Tabagismo no século XXI: problemas e consequências
Enviada em 19/08/2019
Um vilão chamado tabagismo
Historicamente, o consumo de cigarros sempre foi visto como uma atitude que representava status social. Principalmente durante o século XX, no auge das propagandas estadunidenses com o “American Way Of Life”, nos quais o tabagismo foi consolidado como uma cultura de massas. Entretanto, com o passar dos anos e o avanço dos estudos sociais e medicinais, provou-se que o consumo desses produtos acarreta sérios problemas que afetam não apenas os usuários de cigarro, mas também influencia diretamente a economia de um país. Dessa forma, é essencial analisar os problemas e as consequências do tabagismo.
A princípio, é importante atentar-se para o que faz dos produtos derivados do tabaco tornarem-se vilões.

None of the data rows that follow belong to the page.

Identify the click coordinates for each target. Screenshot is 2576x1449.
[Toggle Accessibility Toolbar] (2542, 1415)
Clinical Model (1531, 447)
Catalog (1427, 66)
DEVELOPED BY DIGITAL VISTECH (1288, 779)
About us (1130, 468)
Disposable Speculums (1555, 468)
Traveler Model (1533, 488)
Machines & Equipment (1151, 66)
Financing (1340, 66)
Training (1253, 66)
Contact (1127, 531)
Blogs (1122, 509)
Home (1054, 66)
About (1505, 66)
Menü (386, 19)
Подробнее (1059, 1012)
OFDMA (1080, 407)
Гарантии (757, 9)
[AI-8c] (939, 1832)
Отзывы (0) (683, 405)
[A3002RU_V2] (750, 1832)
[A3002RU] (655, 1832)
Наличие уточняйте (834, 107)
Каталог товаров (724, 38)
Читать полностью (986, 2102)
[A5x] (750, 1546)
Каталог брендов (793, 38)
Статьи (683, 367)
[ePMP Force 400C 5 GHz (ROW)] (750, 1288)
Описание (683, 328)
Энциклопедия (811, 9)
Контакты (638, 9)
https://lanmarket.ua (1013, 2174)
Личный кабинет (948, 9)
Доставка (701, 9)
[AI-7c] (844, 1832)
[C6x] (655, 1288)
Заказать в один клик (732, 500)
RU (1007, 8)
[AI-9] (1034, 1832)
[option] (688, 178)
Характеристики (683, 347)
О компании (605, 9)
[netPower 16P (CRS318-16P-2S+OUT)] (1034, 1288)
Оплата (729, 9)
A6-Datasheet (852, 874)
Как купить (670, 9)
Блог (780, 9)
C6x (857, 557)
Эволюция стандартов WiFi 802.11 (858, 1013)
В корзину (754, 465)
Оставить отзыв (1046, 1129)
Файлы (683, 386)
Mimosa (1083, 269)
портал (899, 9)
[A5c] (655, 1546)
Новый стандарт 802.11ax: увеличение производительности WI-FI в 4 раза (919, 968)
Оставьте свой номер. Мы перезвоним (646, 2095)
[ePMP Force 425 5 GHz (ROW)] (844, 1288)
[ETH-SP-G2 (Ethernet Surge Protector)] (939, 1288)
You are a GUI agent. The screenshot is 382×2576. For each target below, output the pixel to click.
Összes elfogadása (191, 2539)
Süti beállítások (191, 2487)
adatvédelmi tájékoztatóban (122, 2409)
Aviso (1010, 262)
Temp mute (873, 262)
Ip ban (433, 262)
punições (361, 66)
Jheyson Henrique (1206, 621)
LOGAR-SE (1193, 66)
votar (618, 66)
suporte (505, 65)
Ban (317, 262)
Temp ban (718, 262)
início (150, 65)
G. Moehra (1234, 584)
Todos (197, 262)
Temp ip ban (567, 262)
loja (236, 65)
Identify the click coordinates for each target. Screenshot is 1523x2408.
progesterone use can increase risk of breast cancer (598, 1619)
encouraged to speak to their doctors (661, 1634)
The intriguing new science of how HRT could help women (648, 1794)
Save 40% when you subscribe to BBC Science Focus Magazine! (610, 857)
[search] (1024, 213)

Ao consumir qualquer um desses artigos, a pessoa acaba introduzindo ao organismo cerca de 4700 substâncias tóxicas, entre elas o monóxido de carbono, gás venenoso encontrado também no escapamento de veículos que pode causar diversas doenças respiratórias e o alcatrão, que possui em sua estrutura componentes cancerígenos. Além disso, ainda há a existência de nicotina, que é a substância responsável pela dependência química, fazendo com que um usuário tenha dificuldades de reduzir o consumo pela abstinência. Por fim, vale observar também que não são apenas os usuários que sofrem as consequências dessa toxicidade desses itens, pois as pessoas que estão em torno de um fumante, por exemplo, acabam inalando a fumaça e consequentemente também são contaminadas.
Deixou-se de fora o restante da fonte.